Is the world society ready to share its daily life with robots?
The global robotics market was estimated at $ 27.73 billion last year and is expected to reach $ 74.1 billion by 2026. This is almost a threefold growth, which means that the development of robotics will proceed at an unprecedented pace. And this is not surprising, given how much of humanity in general has advanced technologically. How are things going with respect to determining the status of robots in the future, and what are the governments and various experts in related fields discussing so eagerly today? After all, it becomes obvious that not only the usual buying and selling of robots will be relevant. An area like HR will also undergo changes. Hiring robots to work will soon become commonplace.

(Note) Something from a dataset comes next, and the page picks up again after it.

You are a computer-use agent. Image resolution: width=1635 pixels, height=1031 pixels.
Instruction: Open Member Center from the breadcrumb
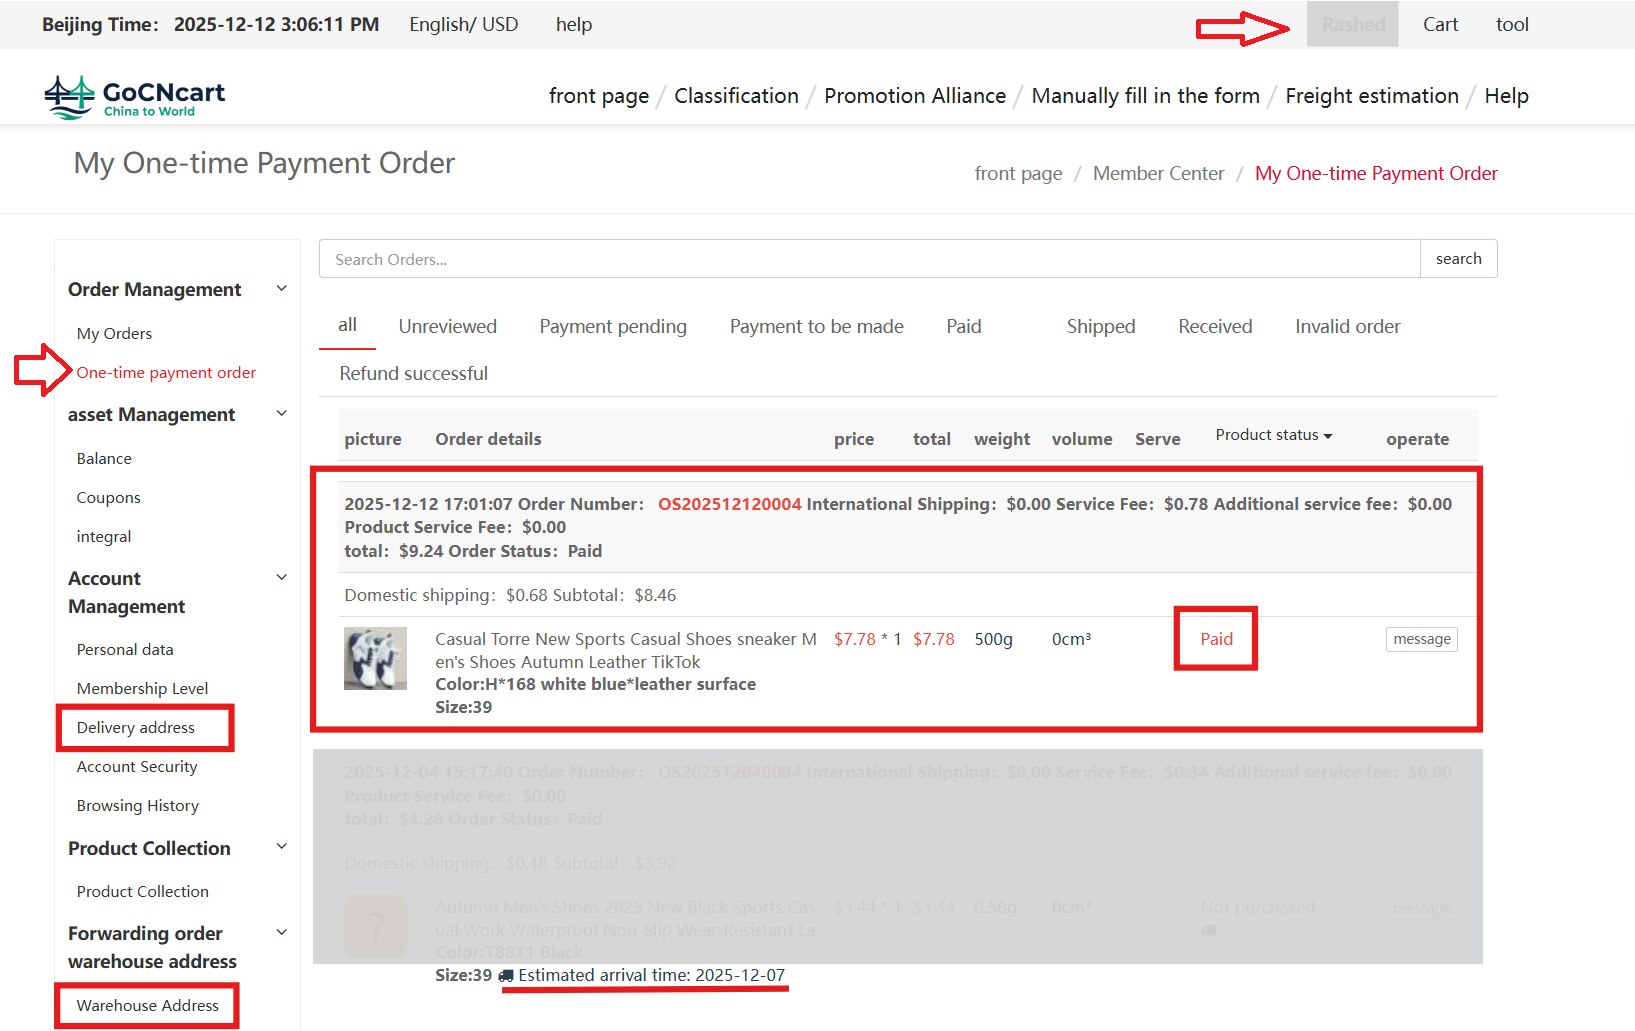(x=1158, y=173)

BBC News recently reported that a judge in Spain had granted joint custody of a dog to a divorced couple. This is the first time in a country where new legislation is currently being drafted. According to him, animals will no longer be considered objects and are officially recognized as living beings. Earlier, in the fall of the same year, the news spread in the world media that Hyundai would monitor safety at the Seoul plant of its subsidiary Kia using a four-legged robot from Boston Dynamics. Yes, at the moment the difference in the subject of this news is obvious – a living being and a robot. But will the situation be the same in 20 years? I’ll answer right away – it’s unlikely.
What the robotics industry is based on?
In fact, an active race in the development of robotics between countries began in 2017-2018. Around this period, more than two dozen different strategies were issued by a number of countries and international organizations. In the same 2017, the EU adopted a Resolution on Civil Law in Robotics with a Charter of Robotics and a Code of Ethics. It addresses issues such as research, intellectual property rights, standardization and security, the introduction of robots in various areas of human life, as well as ethical principles and responsibility. In this document, we are interested in the last section of those listed.
The closer the robot is to a living being, the more empathy people have for it.
Clause 56 of the Resolution specifies that the degree of responsibility for the actions of robots should correspond to the real level of autonomy of the robot and the instructions it followed. And the higher the ability of the robot to learn, the higher the level of autonomy, and the longer the robot has been learning, the more responsibility the person who trained it should bear. At the same time, in the process of determining the person responsible for the harm, it is very important not to confuse the skills that the robot developed exclusively in the process of self-learning and the skills that it was taught. It is further noted that, at least for today, the responsibility should lie with the human, not the robot. And then, already in paragraph 59 (f), the question of endowing robots with a special legal status is raised in the future. What does this mean?
This means that the most advanced autonomous robots can be created as electronic persons and be liable for damage caused by them in those cases when they make decisions autonomously or otherwise independently interact with third parties. As we can see, the Resolution provides for the option that over time robots can become subjects of law. Just like the animals in Spain in the near future. Another question is how this can work … Will robots become full-fledged citizens of our new technological society, or will they forever remain service personnel for humans? We have yet to answer these and much more difficult questions. Including, if robots create their own metaverse, will there be a place for humans, and if so, which one? What legal norms will regulate the relationship between robots and people, as well as between roots as objects of law and part of civil society. There are no clear and
clear answers yet behind all these questions, but we can say with confidence that the time has come to start looking for solutions to them, if we do not want to remain unclaimed as a biological species in the future.